After moving to Soweto, they created a community of shopkeepers in Moroka and Kliptown. “They couldn’t be put into a little group area by themselves and trade among themselves,” says Man. “That was the biggest problem for the Chinese, losing their livelihood.”
It was an adapt-and-survive approach for the Chinese community, Li explains: “When you don’t have a choice, you are forced to do things. When you don’t have a choice, you do whatever to survive.”
Choosing Soweto to trade
Li now has a butchery and supermarket, a business that has been at the heart of Moroka for nearly 20 years. Li recounts the criminal violence he has witnessed during his years in Soweto: “I’ve seen people in my store back in the 1990s being put in a car boot and they were gone. I knew they would beat the shit out of him. I think as a Chinese guy, if you operated in Soweto back in the 1990s, you had to be super tough. Now it’s alright. I’ve been here so long, it’s like I’m a black man.”
The reason Chinese shop owners chose Soweto as a location for trade was because of the township’s large, dense population, says Man. “They [Chinese people] could go into the fringes in Kliptown and Moroka, just on the edge of Soweto. It would be a place among the black communities where they would go and buy in local stores and not go to the big supermarket.”
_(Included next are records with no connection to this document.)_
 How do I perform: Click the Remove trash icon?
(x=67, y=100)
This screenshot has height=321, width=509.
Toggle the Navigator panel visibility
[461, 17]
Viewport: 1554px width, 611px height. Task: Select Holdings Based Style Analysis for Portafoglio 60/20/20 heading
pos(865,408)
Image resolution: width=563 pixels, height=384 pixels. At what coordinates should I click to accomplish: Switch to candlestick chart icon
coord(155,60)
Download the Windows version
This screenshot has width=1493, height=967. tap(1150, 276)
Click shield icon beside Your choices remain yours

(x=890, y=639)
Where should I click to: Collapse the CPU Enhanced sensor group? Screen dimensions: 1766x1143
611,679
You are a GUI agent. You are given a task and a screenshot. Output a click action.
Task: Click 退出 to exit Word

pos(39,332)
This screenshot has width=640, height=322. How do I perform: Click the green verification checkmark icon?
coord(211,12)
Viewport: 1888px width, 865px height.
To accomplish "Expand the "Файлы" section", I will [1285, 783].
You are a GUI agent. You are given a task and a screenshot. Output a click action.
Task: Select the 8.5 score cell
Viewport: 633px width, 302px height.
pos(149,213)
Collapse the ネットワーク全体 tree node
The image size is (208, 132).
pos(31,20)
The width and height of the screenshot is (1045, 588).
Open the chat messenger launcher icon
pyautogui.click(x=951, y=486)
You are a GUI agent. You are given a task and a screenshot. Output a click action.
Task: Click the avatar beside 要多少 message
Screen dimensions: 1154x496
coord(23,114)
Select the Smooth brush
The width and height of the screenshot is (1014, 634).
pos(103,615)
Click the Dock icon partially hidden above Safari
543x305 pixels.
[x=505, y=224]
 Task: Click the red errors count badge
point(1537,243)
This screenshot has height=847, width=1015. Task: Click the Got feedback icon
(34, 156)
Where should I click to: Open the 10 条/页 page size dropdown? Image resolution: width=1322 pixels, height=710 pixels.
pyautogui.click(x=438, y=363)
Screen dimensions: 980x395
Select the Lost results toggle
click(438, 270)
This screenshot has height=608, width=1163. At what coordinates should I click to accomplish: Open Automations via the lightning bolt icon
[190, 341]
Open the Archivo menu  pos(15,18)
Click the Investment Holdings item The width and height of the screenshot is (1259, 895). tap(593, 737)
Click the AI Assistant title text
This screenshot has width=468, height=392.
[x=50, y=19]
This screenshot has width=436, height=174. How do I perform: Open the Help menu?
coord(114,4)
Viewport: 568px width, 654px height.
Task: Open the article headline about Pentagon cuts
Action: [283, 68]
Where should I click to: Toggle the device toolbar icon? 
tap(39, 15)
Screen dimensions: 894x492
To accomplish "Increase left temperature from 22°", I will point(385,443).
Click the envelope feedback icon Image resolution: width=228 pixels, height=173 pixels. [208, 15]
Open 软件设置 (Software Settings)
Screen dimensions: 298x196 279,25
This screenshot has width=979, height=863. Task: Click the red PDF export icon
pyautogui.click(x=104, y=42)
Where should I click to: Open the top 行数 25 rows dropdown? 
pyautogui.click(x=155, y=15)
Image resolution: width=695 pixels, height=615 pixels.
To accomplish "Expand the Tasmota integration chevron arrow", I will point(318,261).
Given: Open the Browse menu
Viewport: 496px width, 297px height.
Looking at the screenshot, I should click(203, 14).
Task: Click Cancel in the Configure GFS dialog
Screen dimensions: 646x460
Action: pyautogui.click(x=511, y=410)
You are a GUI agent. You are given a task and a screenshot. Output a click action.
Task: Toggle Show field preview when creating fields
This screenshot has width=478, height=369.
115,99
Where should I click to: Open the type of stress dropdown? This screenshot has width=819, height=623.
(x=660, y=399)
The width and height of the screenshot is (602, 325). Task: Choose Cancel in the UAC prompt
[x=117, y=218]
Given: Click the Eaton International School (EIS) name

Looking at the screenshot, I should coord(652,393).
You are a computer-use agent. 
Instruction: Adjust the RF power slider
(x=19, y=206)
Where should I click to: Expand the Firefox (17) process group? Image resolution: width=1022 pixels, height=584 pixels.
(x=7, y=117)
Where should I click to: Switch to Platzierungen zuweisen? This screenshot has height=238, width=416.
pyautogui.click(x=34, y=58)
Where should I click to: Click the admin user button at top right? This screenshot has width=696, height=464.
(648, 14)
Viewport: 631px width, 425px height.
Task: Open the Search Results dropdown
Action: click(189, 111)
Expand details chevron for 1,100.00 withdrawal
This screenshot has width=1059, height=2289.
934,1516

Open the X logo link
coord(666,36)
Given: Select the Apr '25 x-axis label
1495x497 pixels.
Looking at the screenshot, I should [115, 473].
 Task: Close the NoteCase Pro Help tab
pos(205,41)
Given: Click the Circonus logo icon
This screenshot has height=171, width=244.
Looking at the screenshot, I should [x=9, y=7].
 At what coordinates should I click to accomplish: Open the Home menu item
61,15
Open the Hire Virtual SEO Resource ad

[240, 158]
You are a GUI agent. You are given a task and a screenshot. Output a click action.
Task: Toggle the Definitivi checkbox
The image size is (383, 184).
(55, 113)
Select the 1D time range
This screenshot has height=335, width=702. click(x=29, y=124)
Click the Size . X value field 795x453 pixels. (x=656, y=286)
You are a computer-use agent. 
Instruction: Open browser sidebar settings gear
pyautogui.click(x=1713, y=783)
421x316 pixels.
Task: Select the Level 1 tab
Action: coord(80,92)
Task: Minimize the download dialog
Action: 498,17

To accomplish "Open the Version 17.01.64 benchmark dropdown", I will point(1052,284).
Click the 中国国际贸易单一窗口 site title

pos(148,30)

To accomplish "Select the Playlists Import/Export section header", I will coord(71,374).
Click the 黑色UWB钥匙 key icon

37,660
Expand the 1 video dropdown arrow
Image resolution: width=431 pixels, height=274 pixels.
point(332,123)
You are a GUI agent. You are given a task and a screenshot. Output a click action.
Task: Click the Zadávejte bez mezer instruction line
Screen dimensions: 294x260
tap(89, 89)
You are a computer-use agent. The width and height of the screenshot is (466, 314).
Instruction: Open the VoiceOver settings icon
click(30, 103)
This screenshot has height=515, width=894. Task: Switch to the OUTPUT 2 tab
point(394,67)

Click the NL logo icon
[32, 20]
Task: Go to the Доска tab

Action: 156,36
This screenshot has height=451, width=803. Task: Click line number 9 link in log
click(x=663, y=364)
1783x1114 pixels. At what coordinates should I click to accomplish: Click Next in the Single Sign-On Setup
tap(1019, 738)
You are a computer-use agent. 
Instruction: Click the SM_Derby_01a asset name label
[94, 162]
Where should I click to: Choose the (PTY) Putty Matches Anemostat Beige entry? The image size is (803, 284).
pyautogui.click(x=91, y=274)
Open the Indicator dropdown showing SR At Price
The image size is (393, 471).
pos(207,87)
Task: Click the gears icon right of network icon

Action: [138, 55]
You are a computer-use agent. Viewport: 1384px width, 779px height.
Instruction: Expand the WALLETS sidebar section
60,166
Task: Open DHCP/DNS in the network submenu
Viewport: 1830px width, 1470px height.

New and old Chinese in Soweto
Soweto is a tale of two worlds with the Chinese. The community in the township is made up of Chinese people who have lived in Soweto for decades and Chinese foreign nationals who have only recently set up shop.
One of the recent arrivals is Leon Feng. The only thing Feng knew about South Africa while living in China was the boom in gold and diamonds. Seven years later, the 31-year-old has struck “gold” in his own right – as a trader of Chinese herbs and medicine. He has three medicine shops, one in Dobsonville, one in Protea Glen and the other in Protea Gardens. He chose Soweto as the location for his business because of the many black people who form part of his clientele.
“So many people stay here. That’s why I opened a shop. I also came to Soweto to help people. Our medicine can help people. There are few Chinese medicine traders, that’s why we do business.”
Feng says doing business outside of Soweto would be difficult because “white guys don’t trust our stuff, they prefer to go to the pharmacy”.
Locals walk through his doors and tell Feng their personal problems. Some customers communicate their problems in Setswana or isiZulu, of which Feng understands a smattering. He then gives a diagnosis and a remedy for the ailment. His shop provides tea, tablets and incense as remedies for a plethora of medical problems, from fertility complaints to matters of the bedroom.
“My products work,” he says emphatically. “If it doesn’t work they never come to buy or they buy once and leave or they talk bad things to other people. They like my medicine.”
Feng is not the only Chinese foreign national in the shopping centre. However, the other shop owners are not as proficient in English, opting to speak African languages.